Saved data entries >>
/---

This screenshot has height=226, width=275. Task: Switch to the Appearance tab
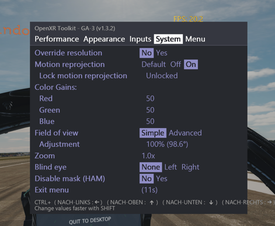(104, 39)
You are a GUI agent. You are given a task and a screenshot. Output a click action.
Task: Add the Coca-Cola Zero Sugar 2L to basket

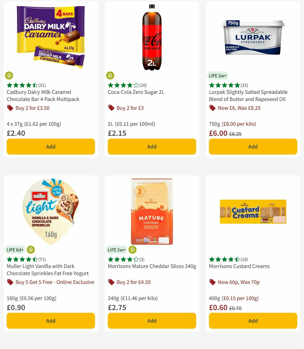(151, 147)
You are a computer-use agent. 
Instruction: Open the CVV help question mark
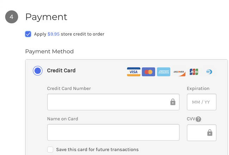[198, 119]
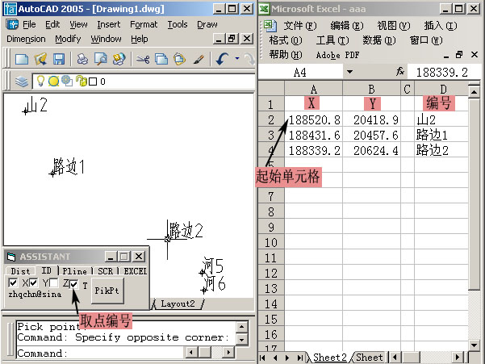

\---

Requirement >> Return the preceding entries verbatim, with the pictures excluded.

Answer space >>
This screenshot has height=226, width=275. Task: Switch to the Appearance tab
(104, 39)
You are a GUI agent. You are given a task and a screenshot. Output a click action.
Task: Add the Coca-Cola Zero Sugar 2L to basket

(151, 147)
You are a computer-use agent. 
Instruction: Open the CVV help question mark
[198, 119]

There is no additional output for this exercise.